14. Scroll to the minting area at the bottom of the page and enter the number of tokens you want to mint. Let’s take the minting of 100 million BAC (Binance Academy Tokens) as an example. Don't forget to enter enough digits, our setting here is 18 digits. Click [Write] and pay at MetaMask.


15. Here you will see the tokens that have been minted and sent to the wallet where the smart contract was created.



How to List Cryptocurrency

By listing your currency on a cryptocurrency exchange such as Binance, you can promote your currency or token to a wider audience in a safe and regulated manner. If you are confident that the cryptocurrency project you create and develop is mature and reliable, you can fill out Binance's online application form and choose to list the currency directly or issue it through Launchpad/Launchpool.

Each cryptocurrency will undergo a rigorous due diligence process. During the application period, progress must be reported to Binance regularly. Additionally, your cryptocurrency ecosystem needs to accept Binance Coin and BUSD (e.g. as a means of providing liquidity) or during an initial coin offering (ICO) or token sale.

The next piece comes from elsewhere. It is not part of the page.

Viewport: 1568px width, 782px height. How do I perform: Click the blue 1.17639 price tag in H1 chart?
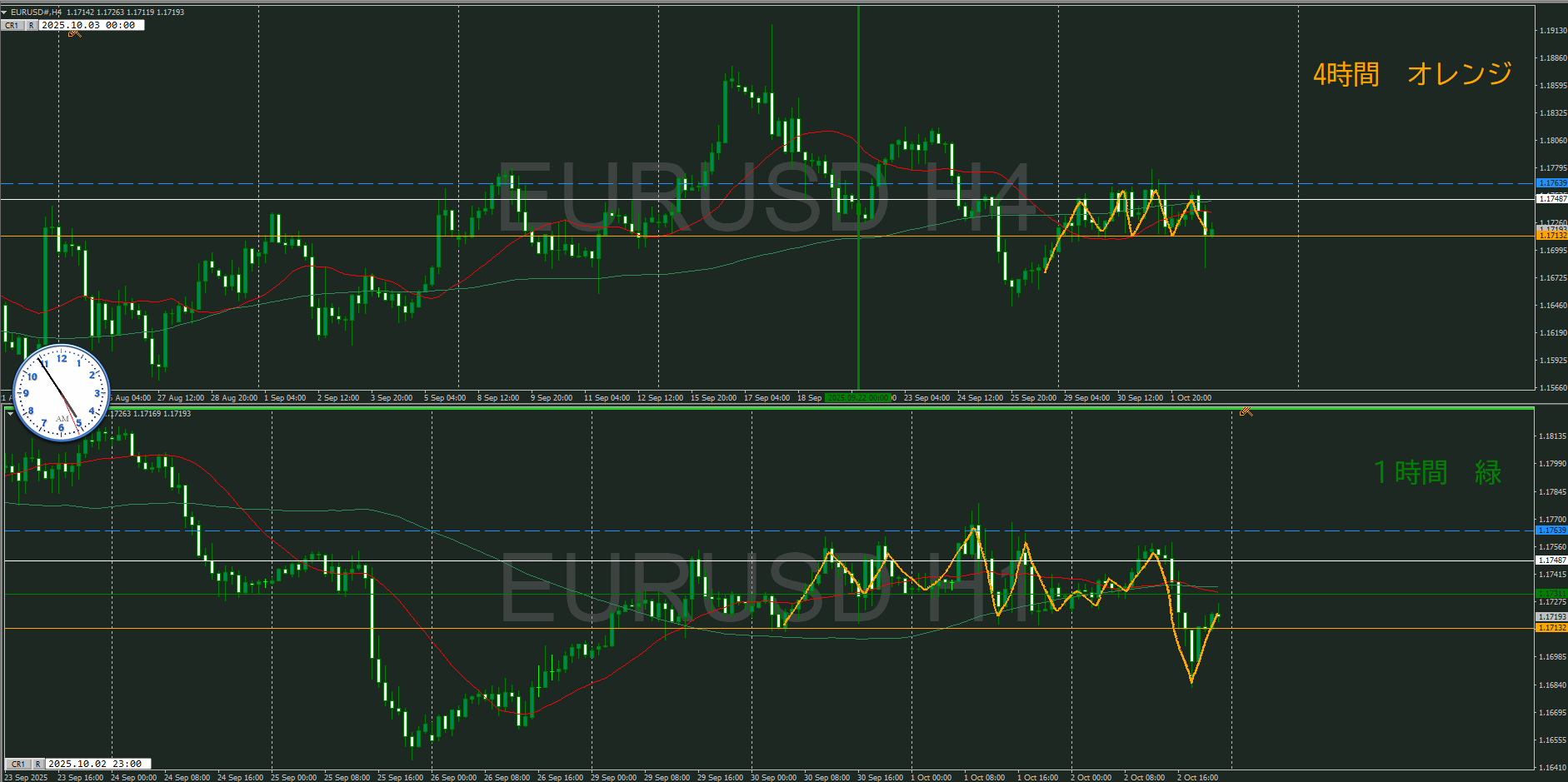1551,530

The cost of creating your own cryptocurrency

Involving cost and creation method have a lot to do with setup choices. Choose to create a currency and blockchain, and you'll need to pay for the entire team over a few months. The cost of choosing a reliable team to audit your code is approximately $15,000. Binance Smart Chain (BSC) has the lowest cost for simple tokens, costing just $50 each to complete. Creating a potentially successful cryptocurrency can cost thousands of dollars, from creation to marketing to community building.



Summarize

Before you officially create your own cryptocurrency, please read the information we provide as a getting started guide. This is a topic that needs to be explored in depth and will take a long time to fully understand. In addition to deciding whether to create a token or currency, you also need to consider how to issue it later to make the project successful. Studying other projects and their issuances, summarizing their advantages and disadvantages, will be of great benefit to us when creating our own cryptocurrency.